=== EXCERPTED RECORDS ===

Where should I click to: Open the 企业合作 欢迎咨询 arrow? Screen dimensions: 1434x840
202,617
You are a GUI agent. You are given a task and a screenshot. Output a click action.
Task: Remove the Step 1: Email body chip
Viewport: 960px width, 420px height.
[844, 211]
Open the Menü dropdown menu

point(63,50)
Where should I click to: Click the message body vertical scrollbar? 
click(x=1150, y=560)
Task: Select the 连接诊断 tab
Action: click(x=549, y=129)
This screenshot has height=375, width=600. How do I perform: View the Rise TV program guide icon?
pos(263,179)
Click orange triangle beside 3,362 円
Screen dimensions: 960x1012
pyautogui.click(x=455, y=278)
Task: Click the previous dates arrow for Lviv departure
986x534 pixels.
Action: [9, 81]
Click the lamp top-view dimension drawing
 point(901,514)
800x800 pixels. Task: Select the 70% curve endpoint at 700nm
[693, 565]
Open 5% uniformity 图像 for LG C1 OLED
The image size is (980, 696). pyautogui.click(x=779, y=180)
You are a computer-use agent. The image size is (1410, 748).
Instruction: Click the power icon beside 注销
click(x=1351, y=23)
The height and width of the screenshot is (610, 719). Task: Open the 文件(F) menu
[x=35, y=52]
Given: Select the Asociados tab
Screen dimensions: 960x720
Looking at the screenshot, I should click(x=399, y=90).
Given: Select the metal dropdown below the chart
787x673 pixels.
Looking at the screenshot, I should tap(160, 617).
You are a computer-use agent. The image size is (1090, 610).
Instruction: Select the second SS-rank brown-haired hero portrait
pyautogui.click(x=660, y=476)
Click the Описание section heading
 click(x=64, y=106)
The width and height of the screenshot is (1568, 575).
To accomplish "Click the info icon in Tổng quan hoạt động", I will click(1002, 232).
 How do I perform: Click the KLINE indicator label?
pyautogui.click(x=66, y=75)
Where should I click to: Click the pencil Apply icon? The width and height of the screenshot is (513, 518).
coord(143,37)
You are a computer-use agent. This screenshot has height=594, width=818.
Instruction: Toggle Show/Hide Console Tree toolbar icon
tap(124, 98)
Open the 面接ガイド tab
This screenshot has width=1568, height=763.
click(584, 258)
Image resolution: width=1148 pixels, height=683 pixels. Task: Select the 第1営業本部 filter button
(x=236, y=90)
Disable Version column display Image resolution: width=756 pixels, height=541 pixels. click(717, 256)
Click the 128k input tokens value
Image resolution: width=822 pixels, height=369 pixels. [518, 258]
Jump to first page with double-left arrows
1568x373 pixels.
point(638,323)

===

◆ WHAT IS REQUIRED:
Rewrite the lines above as a numbered list, starting at the line with "You are a computer-use agent. The image size is (1090, 610)." and ending with the final line, and omit any blank lines.

◆ THE RESPONSE:
1. You are a computer-use agent. The image size is (1090, 610).
2. Instruction: Select the second SS-rank brown-haired hero portrait
3. pyautogui.click(x=660, y=476)
4. Click the Описание section heading
5.  click(x=64, y=106)
6. The width and height of the screenshot is (1568, 575).
7. To accomplish "Click the info icon in Tổng quan hoạt động", I will click(1002, 232).
8.  How do I perform: Click the KLINE indicator label?
9. pyautogui.click(x=66, y=75)
10. Where should I click to: Click the pencil Apply icon? The width and height of the screenshot is (513, 518).
11. coord(143,37)
12. You are a computer-use agent. This screenshot has height=594, width=818.
13. Instruction: Toggle Show/Hide Console Tree toolbar icon
14. tap(124, 98)
15. Open the 面接ガイド tab
16. This screenshot has width=1568, height=763.
17. click(584, 258)
18. Image resolution: width=1148 pixels, height=683 pixels. Task: Select the 第1営業本部 filter button
19. (x=236, y=90)
20. Disable Version column display Image resolution: width=756 pixels, height=541 pixels. click(717, 256)
21. Click the 128k input tokens value
22. Image resolution: width=822 pixels, height=369 pixels. [518, 258]
23. Jump to first page with double-left arrows
24. 1568x373 pixels.
25. point(638,323)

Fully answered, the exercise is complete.